#### PROBLEM REQUIREMENTS
Would you print the whole listing again, word for word?

#### SUPPLIED MATERIAL
^^^^

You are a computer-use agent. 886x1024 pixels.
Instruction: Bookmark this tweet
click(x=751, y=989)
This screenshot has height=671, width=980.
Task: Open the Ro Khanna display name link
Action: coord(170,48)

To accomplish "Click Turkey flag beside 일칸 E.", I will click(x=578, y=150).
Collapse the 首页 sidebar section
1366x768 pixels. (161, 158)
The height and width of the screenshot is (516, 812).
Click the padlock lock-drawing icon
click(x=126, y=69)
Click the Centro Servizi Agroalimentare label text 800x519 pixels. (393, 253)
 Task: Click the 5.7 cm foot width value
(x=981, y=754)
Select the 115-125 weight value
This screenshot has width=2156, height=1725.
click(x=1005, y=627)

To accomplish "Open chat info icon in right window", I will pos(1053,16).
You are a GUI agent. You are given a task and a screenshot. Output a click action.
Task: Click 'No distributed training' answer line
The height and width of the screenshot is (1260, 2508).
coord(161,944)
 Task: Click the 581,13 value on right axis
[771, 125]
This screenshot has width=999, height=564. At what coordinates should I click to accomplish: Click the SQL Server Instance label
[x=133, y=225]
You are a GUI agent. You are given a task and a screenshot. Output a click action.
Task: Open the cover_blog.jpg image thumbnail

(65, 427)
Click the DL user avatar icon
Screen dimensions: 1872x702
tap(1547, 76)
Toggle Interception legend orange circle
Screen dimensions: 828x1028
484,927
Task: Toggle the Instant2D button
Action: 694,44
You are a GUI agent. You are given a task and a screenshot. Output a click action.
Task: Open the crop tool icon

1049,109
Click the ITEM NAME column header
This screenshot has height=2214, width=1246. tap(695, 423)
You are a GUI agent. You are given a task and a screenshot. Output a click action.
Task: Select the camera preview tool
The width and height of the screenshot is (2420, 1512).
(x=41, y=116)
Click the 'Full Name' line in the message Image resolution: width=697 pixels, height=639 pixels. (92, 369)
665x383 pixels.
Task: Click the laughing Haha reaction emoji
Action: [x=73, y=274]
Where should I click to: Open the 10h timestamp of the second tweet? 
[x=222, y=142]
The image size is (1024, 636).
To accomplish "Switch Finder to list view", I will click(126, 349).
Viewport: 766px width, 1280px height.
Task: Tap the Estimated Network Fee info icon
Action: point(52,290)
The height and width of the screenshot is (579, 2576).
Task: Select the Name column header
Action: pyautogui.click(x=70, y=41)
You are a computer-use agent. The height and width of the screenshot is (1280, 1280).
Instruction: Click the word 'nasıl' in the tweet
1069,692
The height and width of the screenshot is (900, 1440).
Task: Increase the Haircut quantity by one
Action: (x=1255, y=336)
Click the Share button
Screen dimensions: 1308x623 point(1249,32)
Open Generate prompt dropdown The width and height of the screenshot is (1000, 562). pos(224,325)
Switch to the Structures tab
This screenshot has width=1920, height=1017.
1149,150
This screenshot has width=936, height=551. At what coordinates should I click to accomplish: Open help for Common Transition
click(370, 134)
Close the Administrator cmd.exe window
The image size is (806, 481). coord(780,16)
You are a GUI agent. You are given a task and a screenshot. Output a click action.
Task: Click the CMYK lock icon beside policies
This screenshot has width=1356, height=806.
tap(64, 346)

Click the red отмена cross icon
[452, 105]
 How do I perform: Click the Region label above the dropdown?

^^^^

#### RESULT FOR THIS EXERCISE
You are a computer-use agent. 886x1024 pixels.
Instruction: Bookmark this tweet
click(x=751, y=989)
This screenshot has height=671, width=980.
Task: Open the Ro Khanna display name link
Action: coord(170,48)

To accomplish "Click Turkey flag beside 일칸 E.", I will click(x=578, y=150).
Collapse the 首页 sidebar section
1366x768 pixels. (161, 158)
The height and width of the screenshot is (516, 812).
Click the padlock lock-drawing icon
click(x=126, y=69)
Click the Centro Servizi Agroalimentare label text 800x519 pixels. (393, 253)
 Task: Click the 5.7 cm foot width value
(x=981, y=754)
Select the 115-125 weight value
This screenshot has width=2156, height=1725.
click(x=1005, y=627)

To accomplish "Open chat info icon in right window", I will pos(1053,16).
You are a GUI agent. You are given a task and a screenshot. Output a click action.
Task: Click 'No distributed training' answer line
The height and width of the screenshot is (1260, 2508).
coord(161,944)
 Task: Click the 581,13 value on right axis
[771, 125]
This screenshot has width=999, height=564. At what coordinates should I click to accomplish: Click the SQL Server Instance label
[x=133, y=225]
You are a GUI agent. You are given a task and a screenshot. Output a click action.
Task: Open the cover_blog.jpg image thumbnail

(65, 427)
Click the DL user avatar icon
Screen dimensions: 1872x702
tap(1547, 76)
Toggle Interception legend orange circle
Screen dimensions: 828x1028
484,927
Task: Toggle the Instant2D button
Action: 694,44
You are a GUI agent. You are given a task and a screenshot. Output a click action.
Task: Open the crop tool icon

1049,109
Click the ITEM NAME column header
This screenshot has height=2214, width=1246. tap(695, 423)
You are a GUI agent. You are given a task and a screenshot. Output a click action.
Task: Select the camera preview tool
The width and height of the screenshot is (2420, 1512).
(x=41, y=116)
Click the 'Full Name' line in the message Image resolution: width=697 pixels, height=639 pixels. (92, 369)
665x383 pixels.
Task: Click the laughing Haha reaction emoji
Action: [x=73, y=274]
Where should I click to: Open the 10h timestamp of the second tweet? 
[x=222, y=142]
The image size is (1024, 636).
To accomplish "Switch Finder to list view", I will click(126, 349).
Viewport: 766px width, 1280px height.
Task: Tap the Estimated Network Fee info icon
Action: point(52,290)
The height and width of the screenshot is (579, 2576).
Task: Select the Name column header
Action: pyautogui.click(x=70, y=41)
You are a computer-use agent. The height and width of the screenshot is (1280, 1280).
Instruction: Click the word 'nasıl' in the tweet
1069,692
The height and width of the screenshot is (900, 1440).
Task: Increase the Haircut quantity by one
Action: (x=1255, y=336)
Click the Share button
Screen dimensions: 1308x623 point(1249,32)
Open Generate prompt dropdown The width and height of the screenshot is (1000, 562). pos(224,325)
Switch to the Structures tab
This screenshot has width=1920, height=1017.
1149,150
This screenshot has width=936, height=551. At what coordinates should I click to accomplish: Open help for Common Transition
click(370, 134)
Close the Administrator cmd.exe window
The image size is (806, 481). coord(780,16)
You are a GUI agent. You are given a task and a screenshot. Output a click action.
Task: Click the CMYK lock icon beside policies
This screenshot has width=1356, height=806.
tap(64, 346)

Click the red отмена cross icon
[452, 105]
 How do I perform: Click the Region label above the dropdown?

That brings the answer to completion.